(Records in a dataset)
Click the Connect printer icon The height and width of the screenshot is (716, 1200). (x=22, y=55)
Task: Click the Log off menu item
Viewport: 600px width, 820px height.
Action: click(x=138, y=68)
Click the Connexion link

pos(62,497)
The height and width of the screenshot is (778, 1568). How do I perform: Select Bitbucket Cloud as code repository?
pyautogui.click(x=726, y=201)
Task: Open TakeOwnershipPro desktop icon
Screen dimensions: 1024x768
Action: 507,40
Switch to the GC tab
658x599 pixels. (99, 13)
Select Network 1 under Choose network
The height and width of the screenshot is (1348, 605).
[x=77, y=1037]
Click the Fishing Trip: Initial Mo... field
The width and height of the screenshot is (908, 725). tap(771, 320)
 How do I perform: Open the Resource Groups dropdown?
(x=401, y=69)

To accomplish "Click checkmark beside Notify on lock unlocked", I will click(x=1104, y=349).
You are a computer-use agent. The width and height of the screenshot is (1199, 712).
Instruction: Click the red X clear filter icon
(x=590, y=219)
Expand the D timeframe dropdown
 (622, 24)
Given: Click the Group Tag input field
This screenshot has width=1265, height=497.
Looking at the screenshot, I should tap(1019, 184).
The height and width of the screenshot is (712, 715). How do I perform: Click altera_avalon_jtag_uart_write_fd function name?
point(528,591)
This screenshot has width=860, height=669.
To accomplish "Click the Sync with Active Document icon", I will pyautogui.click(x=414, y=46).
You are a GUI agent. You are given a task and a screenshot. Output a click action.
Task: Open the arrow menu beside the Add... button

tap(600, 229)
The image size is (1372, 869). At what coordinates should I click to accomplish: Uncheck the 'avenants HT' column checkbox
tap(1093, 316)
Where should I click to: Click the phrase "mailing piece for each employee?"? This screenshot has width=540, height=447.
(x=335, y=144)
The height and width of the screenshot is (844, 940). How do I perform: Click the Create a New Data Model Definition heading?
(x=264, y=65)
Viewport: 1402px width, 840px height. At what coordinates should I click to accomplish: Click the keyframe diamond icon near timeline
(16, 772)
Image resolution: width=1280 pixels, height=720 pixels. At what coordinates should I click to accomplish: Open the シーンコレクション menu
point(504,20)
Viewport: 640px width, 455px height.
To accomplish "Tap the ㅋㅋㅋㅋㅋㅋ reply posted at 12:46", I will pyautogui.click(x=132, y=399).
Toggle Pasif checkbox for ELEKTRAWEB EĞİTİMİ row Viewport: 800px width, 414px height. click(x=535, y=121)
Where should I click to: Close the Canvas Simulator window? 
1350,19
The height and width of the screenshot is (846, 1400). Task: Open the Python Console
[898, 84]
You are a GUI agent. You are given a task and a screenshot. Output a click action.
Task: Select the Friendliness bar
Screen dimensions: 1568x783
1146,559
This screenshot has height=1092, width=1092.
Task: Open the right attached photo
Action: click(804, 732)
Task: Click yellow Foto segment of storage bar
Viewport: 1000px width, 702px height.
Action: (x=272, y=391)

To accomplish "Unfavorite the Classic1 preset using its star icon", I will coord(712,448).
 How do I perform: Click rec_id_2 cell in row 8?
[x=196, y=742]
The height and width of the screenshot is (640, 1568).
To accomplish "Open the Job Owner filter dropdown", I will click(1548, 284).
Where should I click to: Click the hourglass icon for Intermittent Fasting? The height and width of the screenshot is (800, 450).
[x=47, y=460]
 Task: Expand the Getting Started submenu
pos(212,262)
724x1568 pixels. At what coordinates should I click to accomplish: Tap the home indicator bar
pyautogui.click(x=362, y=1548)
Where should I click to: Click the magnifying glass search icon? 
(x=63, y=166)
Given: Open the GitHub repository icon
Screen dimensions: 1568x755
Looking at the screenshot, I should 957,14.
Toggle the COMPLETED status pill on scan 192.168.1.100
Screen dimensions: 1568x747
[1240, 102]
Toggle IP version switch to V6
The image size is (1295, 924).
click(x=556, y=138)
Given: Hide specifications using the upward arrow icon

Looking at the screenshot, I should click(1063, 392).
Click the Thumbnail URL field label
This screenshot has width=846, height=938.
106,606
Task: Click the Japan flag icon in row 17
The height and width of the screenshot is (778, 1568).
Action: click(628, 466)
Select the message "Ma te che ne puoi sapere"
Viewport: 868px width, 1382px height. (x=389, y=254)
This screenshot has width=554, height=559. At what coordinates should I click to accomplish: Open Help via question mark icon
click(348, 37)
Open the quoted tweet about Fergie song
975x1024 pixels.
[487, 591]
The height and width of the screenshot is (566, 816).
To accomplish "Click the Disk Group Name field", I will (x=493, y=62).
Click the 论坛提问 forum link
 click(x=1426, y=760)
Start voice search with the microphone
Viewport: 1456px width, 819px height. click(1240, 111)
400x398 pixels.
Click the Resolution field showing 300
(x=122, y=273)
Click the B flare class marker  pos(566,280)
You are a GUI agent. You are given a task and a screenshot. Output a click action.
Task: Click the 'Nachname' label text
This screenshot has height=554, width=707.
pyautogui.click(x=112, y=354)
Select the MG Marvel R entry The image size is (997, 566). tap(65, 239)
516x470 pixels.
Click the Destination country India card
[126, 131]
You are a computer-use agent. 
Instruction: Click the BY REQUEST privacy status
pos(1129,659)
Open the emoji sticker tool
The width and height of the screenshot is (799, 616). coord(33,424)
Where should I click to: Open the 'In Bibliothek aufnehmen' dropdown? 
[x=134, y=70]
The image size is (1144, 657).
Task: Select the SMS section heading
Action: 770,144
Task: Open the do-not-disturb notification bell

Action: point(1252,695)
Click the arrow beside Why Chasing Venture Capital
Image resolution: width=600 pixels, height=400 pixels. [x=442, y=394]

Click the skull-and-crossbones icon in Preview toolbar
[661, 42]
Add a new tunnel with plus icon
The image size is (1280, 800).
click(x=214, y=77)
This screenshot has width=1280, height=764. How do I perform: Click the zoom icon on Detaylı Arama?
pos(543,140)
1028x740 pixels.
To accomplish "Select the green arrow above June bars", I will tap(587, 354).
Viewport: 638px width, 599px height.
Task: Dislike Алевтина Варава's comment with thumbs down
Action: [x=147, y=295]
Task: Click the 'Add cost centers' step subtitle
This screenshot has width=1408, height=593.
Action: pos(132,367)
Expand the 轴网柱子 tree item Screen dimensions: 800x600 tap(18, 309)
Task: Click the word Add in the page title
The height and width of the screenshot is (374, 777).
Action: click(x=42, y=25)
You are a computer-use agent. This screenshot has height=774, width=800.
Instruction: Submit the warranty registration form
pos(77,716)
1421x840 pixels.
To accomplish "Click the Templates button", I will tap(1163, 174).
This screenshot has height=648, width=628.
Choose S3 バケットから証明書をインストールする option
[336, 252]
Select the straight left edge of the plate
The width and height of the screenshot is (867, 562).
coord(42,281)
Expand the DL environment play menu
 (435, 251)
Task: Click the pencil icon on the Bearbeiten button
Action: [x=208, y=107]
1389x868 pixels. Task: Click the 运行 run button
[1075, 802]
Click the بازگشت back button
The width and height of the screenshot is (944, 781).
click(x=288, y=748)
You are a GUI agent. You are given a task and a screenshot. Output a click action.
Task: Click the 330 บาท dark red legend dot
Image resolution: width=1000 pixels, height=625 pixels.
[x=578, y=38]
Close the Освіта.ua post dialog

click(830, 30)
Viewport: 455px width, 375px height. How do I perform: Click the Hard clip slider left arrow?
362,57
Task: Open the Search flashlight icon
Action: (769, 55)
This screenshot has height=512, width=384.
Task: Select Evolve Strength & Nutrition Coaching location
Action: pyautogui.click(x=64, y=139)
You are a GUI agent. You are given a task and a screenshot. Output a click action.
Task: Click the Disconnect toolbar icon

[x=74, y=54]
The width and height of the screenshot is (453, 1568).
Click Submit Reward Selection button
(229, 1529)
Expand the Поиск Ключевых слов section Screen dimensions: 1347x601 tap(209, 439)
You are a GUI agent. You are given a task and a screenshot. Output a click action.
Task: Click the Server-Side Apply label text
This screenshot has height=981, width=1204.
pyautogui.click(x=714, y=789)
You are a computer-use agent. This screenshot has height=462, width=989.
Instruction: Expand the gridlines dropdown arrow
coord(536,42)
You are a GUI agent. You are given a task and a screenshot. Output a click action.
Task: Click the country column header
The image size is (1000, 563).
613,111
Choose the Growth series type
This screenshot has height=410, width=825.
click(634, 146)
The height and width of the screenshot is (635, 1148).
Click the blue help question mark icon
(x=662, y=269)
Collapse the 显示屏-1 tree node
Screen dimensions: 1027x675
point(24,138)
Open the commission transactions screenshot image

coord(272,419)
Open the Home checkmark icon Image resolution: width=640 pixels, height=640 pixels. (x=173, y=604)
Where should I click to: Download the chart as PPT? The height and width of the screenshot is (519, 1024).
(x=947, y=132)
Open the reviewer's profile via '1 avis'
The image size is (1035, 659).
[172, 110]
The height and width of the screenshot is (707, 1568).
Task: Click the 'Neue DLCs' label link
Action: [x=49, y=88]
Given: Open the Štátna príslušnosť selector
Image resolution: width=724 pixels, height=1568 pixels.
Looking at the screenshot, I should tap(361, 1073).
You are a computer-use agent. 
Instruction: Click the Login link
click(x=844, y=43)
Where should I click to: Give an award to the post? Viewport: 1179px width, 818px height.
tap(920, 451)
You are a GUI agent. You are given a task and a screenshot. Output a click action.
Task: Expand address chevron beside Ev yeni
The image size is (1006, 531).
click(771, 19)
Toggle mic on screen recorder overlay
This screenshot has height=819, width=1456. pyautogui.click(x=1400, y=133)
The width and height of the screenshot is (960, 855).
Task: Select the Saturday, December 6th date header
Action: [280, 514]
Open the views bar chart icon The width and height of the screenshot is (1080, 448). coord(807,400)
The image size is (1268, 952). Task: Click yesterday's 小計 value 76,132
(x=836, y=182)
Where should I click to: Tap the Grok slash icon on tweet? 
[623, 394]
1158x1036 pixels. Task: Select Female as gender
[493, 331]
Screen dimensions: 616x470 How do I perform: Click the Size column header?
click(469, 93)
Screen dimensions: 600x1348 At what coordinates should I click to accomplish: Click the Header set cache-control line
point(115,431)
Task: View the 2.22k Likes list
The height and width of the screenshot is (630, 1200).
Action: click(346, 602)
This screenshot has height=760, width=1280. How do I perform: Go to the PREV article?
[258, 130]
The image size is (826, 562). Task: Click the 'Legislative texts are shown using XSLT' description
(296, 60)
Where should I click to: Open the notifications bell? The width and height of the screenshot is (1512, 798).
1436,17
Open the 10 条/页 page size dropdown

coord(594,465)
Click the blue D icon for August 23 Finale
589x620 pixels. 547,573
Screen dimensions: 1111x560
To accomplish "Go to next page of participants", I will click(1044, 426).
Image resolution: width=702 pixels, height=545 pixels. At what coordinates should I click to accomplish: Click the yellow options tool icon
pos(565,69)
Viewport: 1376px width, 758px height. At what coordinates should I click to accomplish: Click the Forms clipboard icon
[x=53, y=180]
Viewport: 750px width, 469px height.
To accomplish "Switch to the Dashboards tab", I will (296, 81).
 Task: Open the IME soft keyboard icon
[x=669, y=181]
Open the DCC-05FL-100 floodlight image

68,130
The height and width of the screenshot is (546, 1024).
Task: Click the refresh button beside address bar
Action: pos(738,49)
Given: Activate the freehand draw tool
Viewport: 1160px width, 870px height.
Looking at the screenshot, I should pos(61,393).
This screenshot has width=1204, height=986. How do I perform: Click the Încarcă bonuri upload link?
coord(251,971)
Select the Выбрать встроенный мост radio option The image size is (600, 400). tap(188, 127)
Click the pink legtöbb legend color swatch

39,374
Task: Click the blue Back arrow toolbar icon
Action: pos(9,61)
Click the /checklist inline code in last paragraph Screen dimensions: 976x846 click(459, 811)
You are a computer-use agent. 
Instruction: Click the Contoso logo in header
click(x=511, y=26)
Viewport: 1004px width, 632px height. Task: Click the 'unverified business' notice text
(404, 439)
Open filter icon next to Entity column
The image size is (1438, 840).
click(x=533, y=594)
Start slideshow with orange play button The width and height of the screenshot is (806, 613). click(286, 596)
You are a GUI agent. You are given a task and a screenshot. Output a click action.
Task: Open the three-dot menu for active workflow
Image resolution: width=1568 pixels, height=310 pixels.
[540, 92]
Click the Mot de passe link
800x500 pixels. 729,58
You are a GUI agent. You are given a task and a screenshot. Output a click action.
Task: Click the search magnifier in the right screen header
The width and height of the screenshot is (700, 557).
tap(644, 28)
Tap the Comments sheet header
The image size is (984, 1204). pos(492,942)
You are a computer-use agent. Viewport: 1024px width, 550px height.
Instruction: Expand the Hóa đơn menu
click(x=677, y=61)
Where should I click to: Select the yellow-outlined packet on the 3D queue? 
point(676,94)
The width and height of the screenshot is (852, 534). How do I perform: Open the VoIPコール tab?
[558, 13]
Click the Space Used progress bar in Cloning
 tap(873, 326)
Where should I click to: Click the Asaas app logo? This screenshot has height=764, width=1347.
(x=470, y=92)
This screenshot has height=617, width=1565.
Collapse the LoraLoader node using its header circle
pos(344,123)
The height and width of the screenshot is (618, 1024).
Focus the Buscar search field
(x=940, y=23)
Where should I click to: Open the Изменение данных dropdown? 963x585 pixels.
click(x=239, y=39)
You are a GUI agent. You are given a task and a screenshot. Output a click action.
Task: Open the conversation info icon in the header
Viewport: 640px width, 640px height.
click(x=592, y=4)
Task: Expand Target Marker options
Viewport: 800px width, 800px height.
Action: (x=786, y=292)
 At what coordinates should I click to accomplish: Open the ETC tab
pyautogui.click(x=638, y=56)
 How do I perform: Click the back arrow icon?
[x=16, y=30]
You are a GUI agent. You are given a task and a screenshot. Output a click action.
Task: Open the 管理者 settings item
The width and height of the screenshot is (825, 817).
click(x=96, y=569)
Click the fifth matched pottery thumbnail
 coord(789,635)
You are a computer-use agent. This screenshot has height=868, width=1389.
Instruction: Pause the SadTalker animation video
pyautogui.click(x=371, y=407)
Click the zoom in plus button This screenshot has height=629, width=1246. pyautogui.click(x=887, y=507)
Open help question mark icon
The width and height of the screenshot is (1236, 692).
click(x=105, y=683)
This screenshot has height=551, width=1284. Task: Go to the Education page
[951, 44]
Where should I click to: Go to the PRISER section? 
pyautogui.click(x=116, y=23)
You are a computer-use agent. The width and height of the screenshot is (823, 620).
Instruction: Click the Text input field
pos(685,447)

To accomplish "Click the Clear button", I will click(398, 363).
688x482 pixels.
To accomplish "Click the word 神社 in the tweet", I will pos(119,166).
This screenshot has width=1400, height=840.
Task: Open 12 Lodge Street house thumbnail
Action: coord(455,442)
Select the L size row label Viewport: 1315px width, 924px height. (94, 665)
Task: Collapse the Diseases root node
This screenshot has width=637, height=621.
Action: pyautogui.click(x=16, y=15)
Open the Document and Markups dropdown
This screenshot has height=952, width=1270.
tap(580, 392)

• Problem
Copy the rows word for word, starting with the line containing "This screenshot has width=1204, height=986." and ending with the line containing "click(x=677, y=61)", both of those lines included.

• Written response
This screenshot has width=1204, height=986. How do I perform: Click the Încarcă bonuri upload link?
coord(251,971)
Select the Выбрать встроенный мост radio option The image size is (600, 400). tap(188, 127)
Click the pink legtöbb legend color swatch

39,374
Task: Click the blue Back arrow toolbar icon
Action: pos(9,61)
Click the /checklist inline code in last paragraph Screen dimensions: 976x846 click(459, 811)
You are a computer-use agent. 
Instruction: Click the Contoso logo in header
click(x=511, y=26)
Viewport: 1004px width, 632px height. Task: Click the 'unverified business' notice text
(404, 439)
Open filter icon next to Entity column
The image size is (1438, 840).
click(x=533, y=594)
Start slideshow with orange play button The width and height of the screenshot is (806, 613). click(286, 596)
You are a GUI agent. You are given a task and a screenshot. Output a click action.
Task: Open the three-dot menu for active workflow
Image resolution: width=1568 pixels, height=310 pixels.
[540, 92]
Click the Mot de passe link
800x500 pixels. 729,58
You are a GUI agent. You are given a task and a screenshot. Output a click action.
Task: Click the search magnifier in the right screen header
The width and height of the screenshot is (700, 557).
tap(644, 28)
Tap the Comments sheet header
The image size is (984, 1204). pos(492,942)
You are a computer-use agent. Viewport: 1024px width, 550px height.
Instruction: Expand the Hóa đơn menu
click(x=677, y=61)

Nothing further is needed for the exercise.